Civilised Rail Travel in the Americas

Oxymoron? I hope not.

Dearest Grace, Eva,

As to booking, I'll first inquire with the aetheric visual wicket to see about firm arrangements for a day trip. I do hope there is a division between the monied and the proletariat.

That said, rail from Boston will likely land us at a terminal, once we make it past the mobs wielding assault rifles as though they were Jihadis in Tehran, what next?

Would you come by motor carriage? By rail as well? Would you arrive at a different terminal? Is the subway in New York truly the land ventured only by hoodlums, daredevils and vigilantes?

But of most importance, where shall we lunch? Some place with an 'essential New York' experience, if possible, a sight of that French monument in the harbour, perhaps? Times Square from all views I've seen before appears to be a Piccadilly redeux, and after Shanghai, the urban-ness of New York strikes me as quaint and small town, sadly. Therefore, the harbour statue is a must, unless you've a brilliant secret little known outside your region. Restaurant atop the Chrysler or Empire State buildings? Art deco museum? Tea house along Central Park?

And in the event of the inevitable muggers, will you be 'packing heat' as you say down there in the deep south? And in such cases, we have excellent concoctions of bear spray here in the wilds, but pray tell, is such personal defense within the bounds of decency? We wouldn't wish to appear too provincial if it should come to it that an assailant need be spritzed in the visage and thusly trounced with logger boot and hockey stick.

Your friend,

Kamilah

PS do let me know if you just sprayed your coffee though your nose and if I'm welcome to blog this.

Monday, July 12, 2010

Brief comments on Maya and Blender

Maya:
Subdivides edges more intelligently. When you're working in squares, it gives you squares.
The vertex selection tools are weaker, lack of occlusion ability ends up selecting right through the object, more orbits needed to check yourself. (Learned there is such a thing as back face occlusion, never learned where it is.)

* * * * *

EXPLORE THE MATERIAL:
(a) Answer these questions about the blog excerpt, one answer per line:
(i) After which city does the urban-ness of New York strike the writer as quaint and small town?
(ii) What product does the writer say they have excellent concoctions of "here in the wilds"?
(iii) In the comments on Maya, what does Maya give you when you're working in squares?
(b) Quote the blog excerpt between "Oxymoron? I hope" and "and the proletariat.", inclusive.
The source data has no connection to the blog excerpt.

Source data

* * * * *

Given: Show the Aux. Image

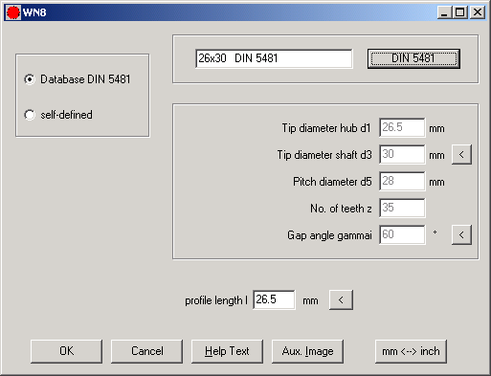Looking at the screenshot, I should (x=307, y=351).
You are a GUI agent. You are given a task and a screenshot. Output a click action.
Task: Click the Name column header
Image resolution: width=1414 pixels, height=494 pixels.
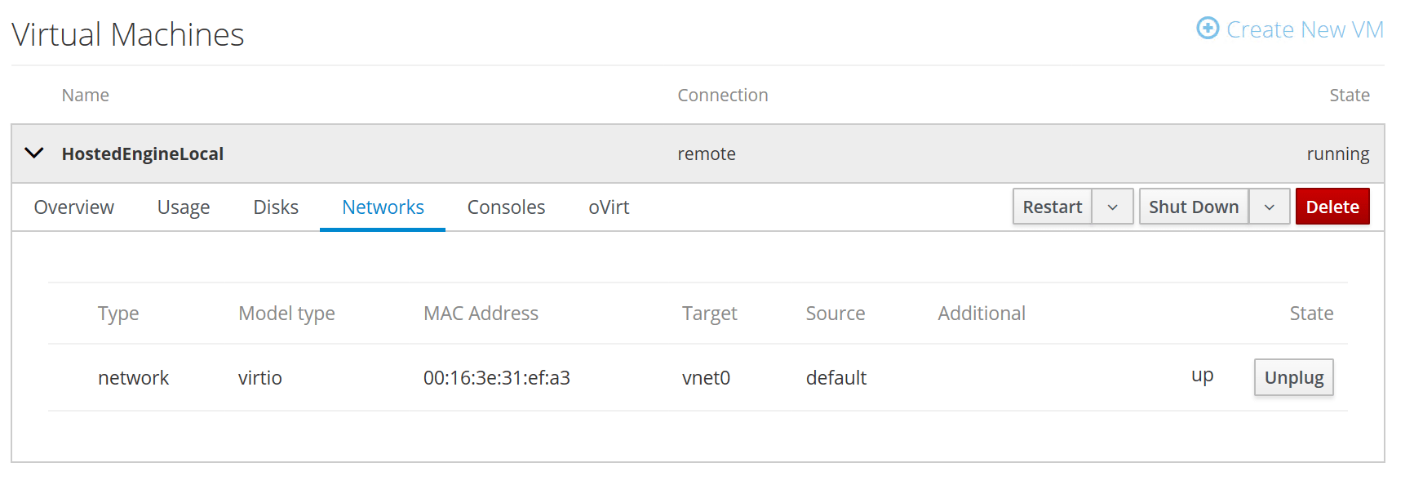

* * * * *

TASK ANSWERS:
(a)
(i) Shanghai
(ii) Bear spray
(iii) Squares

(b)
Oxymoron? I hope not.

Dearest Grace, Eva,

As to booking, I'll first inquire with the aetheric visual wicket to see about firm arrangements for a day trip. I do hope there is a division between the monied and the proletariat.